▶ Document text:
━━━━━━━━
I met Karl Fleming when he dropped by the newsroom at The Wilson Daily Times sometime back in the late 1980s or early 1990s. He was tall and handsome beneath a shock of silver hair and wore a gnarly, chiseled face that showed years of experience. He had flown into Wilson from Los Angeles to visit his mother and had dropped by the newspaper because that's where he got his start in the late 1940s. He introduced himself and talked journalism and old times with me, and I was warmed by the glow of his personality. Just for fun, he decided to accompany a young reporter to a town board meeting, and he gave her some coaching in the craft of reporting.
More than a decade later, Karl resumed his on-and-off correspondence with me to announce that he had written a memoir, and he sent me a pre-publication copy. "Son of the Rough South: An Uncivil Memoir" did not portray Wilson in the late 1940s and early 1950s in a positive light. There was plenty of racism and plenty of poverty, and the racism seeped into the newspaper, where he was told to never refer to black residents by their surname, only by their first name.
But Karl learned the ropes of reporting and honed his writing skills here before bouncing about to other papers in Durham, Asheville and, eventually, Atlanta, where he was picked to be the Newsweek civil rights reporter just as the protests, demonstrations, violence and murders were beginning in the early 1960s. He got to know many of the prime players in the movement and in the establishment white opposition, and there were times when he feared for his life. He was one of many outstanding young reporters, including Claude Sitton (later Raleigh N&O editor) and David Halberstam, who brought the civil rights struggle into the homes of Americans. (Read this eulogy by Susan Estrich.)
━━━━━━━━
▶ Required action 1:
Translate this sentence from the recollection of Karl Fleming into Spanish: "He was tall and handsome beneath a shock of silver hair and wore a gnarly, chiseled face that showed years of experience."
▶ Required action 2:
Pick up the recollection of Karl Fleming after its final sentence and carry it forward.

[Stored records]
━━━━━━━━
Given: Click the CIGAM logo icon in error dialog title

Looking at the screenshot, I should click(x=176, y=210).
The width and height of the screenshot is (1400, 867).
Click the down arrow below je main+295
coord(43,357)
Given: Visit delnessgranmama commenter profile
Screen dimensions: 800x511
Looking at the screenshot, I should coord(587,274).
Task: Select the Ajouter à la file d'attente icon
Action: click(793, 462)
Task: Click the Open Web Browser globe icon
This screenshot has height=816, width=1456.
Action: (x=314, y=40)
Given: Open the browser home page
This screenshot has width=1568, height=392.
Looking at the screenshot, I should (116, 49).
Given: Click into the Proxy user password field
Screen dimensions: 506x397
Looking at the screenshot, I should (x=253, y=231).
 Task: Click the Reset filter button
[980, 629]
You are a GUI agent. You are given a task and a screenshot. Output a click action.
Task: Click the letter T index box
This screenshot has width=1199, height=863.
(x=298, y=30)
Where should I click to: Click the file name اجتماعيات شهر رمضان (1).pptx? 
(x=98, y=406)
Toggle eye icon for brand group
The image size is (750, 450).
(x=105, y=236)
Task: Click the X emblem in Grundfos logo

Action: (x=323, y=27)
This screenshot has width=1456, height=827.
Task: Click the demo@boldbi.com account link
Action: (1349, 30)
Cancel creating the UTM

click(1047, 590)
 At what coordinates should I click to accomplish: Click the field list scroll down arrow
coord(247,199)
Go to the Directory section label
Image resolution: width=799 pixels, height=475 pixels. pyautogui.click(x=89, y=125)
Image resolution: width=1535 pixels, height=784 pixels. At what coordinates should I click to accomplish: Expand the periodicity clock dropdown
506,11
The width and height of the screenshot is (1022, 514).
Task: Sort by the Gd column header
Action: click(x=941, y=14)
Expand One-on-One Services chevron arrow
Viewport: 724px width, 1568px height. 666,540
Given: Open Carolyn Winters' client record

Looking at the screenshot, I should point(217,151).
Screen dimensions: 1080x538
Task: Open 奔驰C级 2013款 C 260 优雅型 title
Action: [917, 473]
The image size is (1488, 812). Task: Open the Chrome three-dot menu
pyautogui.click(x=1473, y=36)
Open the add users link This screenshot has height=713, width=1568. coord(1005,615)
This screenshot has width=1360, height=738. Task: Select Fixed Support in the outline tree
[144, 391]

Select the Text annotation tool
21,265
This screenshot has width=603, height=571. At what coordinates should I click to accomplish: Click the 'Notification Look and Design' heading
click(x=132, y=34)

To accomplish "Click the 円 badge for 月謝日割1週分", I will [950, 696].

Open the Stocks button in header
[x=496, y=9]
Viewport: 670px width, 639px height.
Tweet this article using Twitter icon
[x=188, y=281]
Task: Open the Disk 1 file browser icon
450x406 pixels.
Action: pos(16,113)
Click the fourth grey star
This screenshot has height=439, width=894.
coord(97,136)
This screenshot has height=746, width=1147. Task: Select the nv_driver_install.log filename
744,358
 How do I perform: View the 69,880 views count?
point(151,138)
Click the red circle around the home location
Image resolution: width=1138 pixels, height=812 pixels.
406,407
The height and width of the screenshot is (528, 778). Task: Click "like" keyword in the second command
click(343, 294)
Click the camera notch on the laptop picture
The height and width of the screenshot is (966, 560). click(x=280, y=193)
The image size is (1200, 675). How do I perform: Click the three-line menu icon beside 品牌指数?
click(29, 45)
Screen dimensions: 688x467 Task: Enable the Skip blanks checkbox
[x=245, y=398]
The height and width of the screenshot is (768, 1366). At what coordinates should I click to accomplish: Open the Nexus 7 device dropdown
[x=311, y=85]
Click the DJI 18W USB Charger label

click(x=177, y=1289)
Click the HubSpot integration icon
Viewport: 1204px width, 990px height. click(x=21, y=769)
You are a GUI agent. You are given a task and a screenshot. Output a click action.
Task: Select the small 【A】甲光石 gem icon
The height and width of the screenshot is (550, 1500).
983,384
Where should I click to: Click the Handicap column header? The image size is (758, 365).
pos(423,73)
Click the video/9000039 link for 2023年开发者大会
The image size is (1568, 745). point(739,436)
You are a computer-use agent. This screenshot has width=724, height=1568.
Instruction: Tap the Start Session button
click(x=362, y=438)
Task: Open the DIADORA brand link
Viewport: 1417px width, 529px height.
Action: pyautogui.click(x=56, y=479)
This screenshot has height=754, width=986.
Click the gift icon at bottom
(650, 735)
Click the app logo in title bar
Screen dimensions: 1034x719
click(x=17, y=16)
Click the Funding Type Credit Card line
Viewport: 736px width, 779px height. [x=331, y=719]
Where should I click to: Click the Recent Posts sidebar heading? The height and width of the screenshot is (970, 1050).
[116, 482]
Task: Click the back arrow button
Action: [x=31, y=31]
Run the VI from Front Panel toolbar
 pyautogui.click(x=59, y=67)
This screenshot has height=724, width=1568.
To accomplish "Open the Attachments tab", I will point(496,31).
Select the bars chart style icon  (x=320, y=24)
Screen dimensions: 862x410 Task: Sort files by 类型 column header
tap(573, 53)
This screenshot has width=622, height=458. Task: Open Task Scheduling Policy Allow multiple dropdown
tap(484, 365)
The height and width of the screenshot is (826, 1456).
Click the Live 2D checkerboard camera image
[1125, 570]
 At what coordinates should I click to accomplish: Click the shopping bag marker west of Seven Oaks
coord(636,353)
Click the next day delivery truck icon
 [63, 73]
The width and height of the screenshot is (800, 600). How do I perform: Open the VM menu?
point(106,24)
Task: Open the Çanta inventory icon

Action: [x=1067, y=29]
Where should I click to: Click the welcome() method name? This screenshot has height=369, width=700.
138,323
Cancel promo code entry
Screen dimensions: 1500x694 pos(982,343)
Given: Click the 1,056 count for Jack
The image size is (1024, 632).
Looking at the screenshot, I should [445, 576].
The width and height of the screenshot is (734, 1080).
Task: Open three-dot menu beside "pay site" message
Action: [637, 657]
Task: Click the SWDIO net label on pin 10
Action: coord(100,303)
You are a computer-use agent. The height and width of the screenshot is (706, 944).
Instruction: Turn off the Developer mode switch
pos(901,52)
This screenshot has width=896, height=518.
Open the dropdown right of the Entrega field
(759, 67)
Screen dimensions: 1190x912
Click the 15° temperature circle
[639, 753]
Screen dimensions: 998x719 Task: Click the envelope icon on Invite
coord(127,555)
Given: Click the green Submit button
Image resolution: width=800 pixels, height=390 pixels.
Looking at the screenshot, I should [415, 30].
━━━━━━━━
▶ Result 1:
Era alto y apuesto bajo una mata de cabello plateado, y tenía un rostro curtido y cincelado que reflejaba años de experiencia.

▶ Result 2:
When his book came out, I wrote an extensive article for the paper about Karl and his book. I talked to a few people who knew him and knew the paper during the time he was a reporter here, and some facts were in dispute, but no one could doubt Karl's sincerity and compassion. The book also told his compelling story about being placed in an orphanage when his mother, the same one he was visiting 50 years later, decided she could no longer care for him and his sister. He and I arranged for him to give a talk and promote his book at Barton College. That Christmas, my gift to my staff members was a hardback copy (the paperback had not come out yet) of Karl's book for each of them. I hoped it would help them understand Wilson's history and inspire them to aspire to the journalistic heights Karl reached.
Karl's "rough" life ended last weekend, and I got the news belatedly from an NPR broadcast that called him one of the last of the great civil rights reporters. I would have thought that his passing would have warranted bigger play, a longer obituary, maybe some heartfelt eulogies. But despite his courageous and unselfish reporting about a seminal era in American history, Karl never won a Pulitzer and never became widely known outside journalistic circles. His highly readable and historically important book never became a bestseller, and that is the saddest thing of all.